Dass diese Kollegen mit dem Rettungsdienst „verheiratet“ sind, das ist unabdingbar.

Und hier muss ich etwas anfügen: Habe ich eingangs geschrieben, wie verhasst der Rettungsdienst war, so ist das heute anders.

Eine exzellente Ausbildung mit dem Gefühl, danach sein Fach zu beherrschen gibt schon von daher eine ganz andere Einstellung.

90 Prozent der Alarme sind heute Rettungswagen , Krankenwagen hält die Feuerwehr Hannover nicht mehr vor, aber die Zahl der RTW-Alarme geht in die zig-Tausende.
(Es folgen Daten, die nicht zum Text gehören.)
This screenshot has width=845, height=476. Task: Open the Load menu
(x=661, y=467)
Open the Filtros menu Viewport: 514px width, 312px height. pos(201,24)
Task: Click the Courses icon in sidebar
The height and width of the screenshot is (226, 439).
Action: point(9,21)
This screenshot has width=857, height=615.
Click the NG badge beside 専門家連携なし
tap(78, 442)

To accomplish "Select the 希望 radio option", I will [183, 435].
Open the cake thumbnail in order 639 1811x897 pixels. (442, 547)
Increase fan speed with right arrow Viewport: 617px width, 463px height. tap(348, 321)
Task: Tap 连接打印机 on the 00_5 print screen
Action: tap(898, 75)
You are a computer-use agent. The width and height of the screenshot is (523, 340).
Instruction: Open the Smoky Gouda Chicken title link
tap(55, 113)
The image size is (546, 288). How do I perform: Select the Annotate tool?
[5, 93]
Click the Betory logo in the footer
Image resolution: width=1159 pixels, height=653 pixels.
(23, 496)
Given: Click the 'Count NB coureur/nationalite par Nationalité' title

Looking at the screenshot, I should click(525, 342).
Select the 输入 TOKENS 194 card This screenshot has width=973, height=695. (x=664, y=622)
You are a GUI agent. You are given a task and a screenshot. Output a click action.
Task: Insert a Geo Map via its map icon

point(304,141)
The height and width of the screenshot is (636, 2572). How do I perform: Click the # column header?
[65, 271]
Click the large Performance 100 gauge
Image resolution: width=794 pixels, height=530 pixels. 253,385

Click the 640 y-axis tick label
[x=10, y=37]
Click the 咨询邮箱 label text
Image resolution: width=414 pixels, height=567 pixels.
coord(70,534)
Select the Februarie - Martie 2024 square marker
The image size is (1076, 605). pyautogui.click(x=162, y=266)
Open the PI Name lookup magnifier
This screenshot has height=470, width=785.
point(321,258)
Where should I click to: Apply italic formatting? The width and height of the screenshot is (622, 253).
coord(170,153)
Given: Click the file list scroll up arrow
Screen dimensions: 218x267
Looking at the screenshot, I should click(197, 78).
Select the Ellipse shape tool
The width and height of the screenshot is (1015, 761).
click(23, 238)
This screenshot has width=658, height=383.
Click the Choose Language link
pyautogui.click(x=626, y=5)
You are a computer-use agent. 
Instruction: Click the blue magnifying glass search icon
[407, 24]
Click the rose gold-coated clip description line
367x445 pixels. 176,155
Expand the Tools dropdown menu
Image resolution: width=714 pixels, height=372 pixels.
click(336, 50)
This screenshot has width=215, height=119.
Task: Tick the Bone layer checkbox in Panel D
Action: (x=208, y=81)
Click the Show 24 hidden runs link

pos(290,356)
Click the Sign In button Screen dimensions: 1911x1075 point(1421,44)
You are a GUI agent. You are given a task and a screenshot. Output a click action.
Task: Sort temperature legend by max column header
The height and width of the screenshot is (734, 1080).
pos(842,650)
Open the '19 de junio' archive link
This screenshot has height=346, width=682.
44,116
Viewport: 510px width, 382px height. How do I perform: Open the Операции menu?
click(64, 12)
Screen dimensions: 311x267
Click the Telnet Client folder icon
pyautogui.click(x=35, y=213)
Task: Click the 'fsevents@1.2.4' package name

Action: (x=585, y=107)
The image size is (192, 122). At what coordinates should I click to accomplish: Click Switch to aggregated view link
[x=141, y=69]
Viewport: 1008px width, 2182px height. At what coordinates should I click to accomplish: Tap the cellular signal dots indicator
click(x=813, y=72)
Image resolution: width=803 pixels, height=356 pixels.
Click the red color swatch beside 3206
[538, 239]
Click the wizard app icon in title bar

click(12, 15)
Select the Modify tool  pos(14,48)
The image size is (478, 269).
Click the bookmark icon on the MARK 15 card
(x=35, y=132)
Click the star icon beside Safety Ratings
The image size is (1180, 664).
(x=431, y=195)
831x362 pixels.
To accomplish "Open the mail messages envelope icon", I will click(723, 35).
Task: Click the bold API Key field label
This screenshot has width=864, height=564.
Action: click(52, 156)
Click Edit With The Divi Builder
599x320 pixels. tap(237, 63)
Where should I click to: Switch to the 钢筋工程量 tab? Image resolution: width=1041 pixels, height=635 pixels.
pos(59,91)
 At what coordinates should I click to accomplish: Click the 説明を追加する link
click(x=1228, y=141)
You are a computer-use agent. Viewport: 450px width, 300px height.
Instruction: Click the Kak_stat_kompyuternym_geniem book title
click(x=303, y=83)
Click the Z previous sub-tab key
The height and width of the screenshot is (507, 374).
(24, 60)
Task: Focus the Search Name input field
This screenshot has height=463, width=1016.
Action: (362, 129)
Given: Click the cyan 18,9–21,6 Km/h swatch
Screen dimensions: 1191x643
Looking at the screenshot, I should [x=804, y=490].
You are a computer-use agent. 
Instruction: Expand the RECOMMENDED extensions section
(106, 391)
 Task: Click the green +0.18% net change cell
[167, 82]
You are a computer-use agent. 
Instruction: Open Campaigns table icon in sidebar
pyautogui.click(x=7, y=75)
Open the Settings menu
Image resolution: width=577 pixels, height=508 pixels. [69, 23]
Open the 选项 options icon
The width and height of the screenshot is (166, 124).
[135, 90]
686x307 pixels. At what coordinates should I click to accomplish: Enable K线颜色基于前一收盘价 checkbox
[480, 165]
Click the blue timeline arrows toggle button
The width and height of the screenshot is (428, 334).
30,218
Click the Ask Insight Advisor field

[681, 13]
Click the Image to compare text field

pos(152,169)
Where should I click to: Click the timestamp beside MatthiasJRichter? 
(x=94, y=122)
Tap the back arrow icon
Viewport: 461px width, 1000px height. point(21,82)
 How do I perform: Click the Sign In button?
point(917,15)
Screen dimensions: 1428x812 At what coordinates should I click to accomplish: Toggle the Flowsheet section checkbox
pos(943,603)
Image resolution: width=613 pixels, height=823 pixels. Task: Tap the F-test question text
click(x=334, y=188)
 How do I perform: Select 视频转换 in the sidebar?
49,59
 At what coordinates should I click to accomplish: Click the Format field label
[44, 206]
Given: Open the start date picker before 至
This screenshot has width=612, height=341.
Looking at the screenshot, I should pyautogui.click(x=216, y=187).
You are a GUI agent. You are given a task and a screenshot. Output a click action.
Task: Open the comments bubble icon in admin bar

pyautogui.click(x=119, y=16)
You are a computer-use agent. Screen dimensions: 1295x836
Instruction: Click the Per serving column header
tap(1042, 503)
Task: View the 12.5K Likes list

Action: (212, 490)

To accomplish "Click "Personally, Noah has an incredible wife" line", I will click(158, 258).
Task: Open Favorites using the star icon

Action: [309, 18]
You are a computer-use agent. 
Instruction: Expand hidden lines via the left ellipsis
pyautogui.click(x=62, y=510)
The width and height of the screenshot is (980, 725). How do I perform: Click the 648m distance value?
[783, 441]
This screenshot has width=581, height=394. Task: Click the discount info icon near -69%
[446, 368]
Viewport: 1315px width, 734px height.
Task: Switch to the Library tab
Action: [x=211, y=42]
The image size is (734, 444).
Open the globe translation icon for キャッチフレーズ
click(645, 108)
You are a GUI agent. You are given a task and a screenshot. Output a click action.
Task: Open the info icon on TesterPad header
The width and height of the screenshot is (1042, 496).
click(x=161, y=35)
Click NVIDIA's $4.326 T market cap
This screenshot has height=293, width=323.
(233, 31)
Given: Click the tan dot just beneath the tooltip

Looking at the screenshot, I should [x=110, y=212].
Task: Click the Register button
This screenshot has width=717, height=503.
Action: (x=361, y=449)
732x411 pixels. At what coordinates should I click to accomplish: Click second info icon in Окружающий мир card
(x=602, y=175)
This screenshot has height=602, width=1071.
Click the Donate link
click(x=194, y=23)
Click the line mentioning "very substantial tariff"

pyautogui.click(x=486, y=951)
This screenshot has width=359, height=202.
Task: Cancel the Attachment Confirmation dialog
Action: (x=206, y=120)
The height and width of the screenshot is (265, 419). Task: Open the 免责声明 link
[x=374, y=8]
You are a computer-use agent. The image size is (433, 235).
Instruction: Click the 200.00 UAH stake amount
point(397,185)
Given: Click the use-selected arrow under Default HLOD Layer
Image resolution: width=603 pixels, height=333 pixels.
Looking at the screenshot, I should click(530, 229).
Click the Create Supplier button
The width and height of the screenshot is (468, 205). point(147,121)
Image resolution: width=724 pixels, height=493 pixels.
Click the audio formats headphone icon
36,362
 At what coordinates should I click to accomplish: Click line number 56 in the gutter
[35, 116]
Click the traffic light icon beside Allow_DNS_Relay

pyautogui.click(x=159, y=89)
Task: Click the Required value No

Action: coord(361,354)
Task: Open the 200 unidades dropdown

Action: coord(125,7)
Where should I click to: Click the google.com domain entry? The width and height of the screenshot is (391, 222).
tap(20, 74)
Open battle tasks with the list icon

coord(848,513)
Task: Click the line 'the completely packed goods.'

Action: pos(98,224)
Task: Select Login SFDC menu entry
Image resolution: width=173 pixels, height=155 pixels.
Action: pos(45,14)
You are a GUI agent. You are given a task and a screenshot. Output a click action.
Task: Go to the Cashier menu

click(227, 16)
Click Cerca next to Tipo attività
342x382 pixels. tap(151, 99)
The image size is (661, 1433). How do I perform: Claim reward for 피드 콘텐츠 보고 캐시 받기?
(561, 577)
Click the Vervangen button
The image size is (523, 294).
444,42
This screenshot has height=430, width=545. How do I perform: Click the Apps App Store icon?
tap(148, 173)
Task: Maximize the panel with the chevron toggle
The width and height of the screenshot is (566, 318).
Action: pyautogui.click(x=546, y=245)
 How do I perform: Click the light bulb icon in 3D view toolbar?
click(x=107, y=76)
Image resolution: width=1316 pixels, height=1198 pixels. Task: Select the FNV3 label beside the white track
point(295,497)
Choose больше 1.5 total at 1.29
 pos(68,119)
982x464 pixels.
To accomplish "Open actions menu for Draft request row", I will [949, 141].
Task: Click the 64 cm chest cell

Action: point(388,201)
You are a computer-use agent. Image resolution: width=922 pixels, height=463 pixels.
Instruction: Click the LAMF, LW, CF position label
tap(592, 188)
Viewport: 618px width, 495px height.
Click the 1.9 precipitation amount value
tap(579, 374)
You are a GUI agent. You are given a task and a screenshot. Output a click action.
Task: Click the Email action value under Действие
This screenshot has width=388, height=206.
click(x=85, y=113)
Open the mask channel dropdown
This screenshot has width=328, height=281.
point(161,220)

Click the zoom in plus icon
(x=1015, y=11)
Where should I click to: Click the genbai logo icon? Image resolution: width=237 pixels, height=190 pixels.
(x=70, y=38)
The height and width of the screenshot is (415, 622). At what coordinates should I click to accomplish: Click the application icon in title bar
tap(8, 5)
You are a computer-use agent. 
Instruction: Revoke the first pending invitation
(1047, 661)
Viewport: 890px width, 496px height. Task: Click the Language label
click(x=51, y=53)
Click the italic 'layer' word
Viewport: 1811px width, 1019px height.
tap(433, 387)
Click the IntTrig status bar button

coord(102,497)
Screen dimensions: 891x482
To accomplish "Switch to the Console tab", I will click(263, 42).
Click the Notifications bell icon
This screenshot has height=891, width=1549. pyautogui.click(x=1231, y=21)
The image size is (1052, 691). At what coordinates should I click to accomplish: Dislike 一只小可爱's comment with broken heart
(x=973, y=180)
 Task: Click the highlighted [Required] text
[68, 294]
Das wird heute auch nicht mehr im 24-Stunden-Dienst gemacht, dadurch wird die extreme Belastung von vier Wochen am Stück abgefedert.

Und da sich heute keiner mehr vor drücken kann und will fällt der Zorn auf diejenigen weg, die es früher geschafft haben, sich da heraus zu halten.

Und weggefallen ist der Zorn, mit einem Kollegen fahren zu müssen, der (war lange Zeit so) über keinerlei wirkliche Kenntnisse verfügte und einem nicht zur Hand gehen konnte.

Heute sind die Kollegen alle (fast) gleich gut ausgebildet, ohne Ausnahme.